Data shown =>
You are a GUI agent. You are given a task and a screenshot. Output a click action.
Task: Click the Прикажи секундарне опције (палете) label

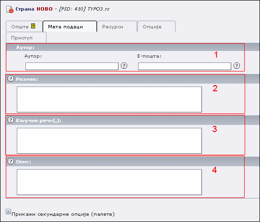63,214
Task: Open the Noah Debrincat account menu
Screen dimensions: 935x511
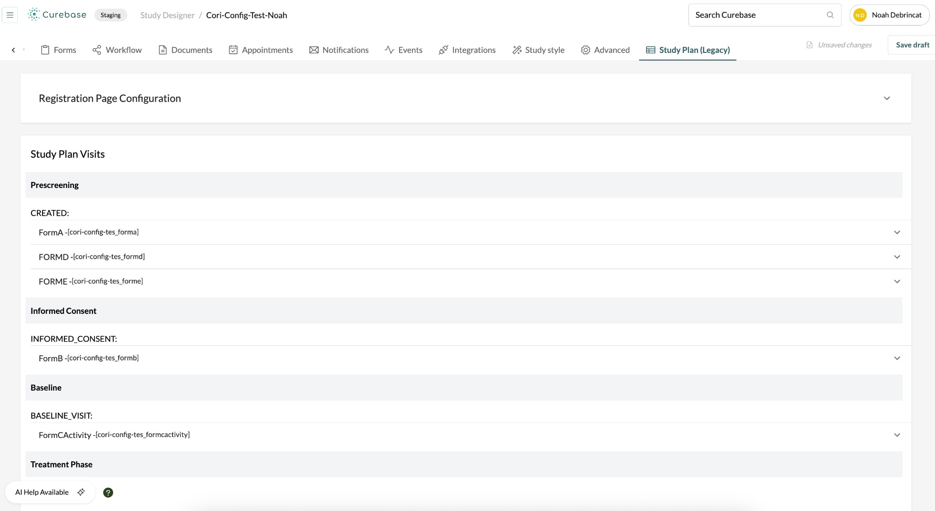Action: [x=889, y=15]
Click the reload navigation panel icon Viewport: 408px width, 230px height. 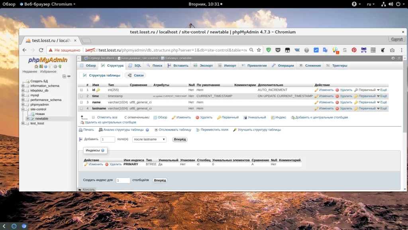(60, 66)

Your task =>
Format everything from the start of the records down to the line containing "Action: [x=889, y=15]", inclusive, as a Markdown table with the columns Row and Text, numbering each line and skipping blank lines. Leave the pictures out of the table.

The response =>
| Row | Text |
|---|---|
| 1 | You are a GUI agent. You are given a task and a screenshot. Output a click action. |
| 2 | Task: Click the Прикажи секундарне опције (палете) label |
| 3 | 63,214 |
| 4 | Task: Open the Noah Debrincat account menu |
| 5 | Screen dimensions: 935x511 |
| 6 | Action: [x=889, y=15] |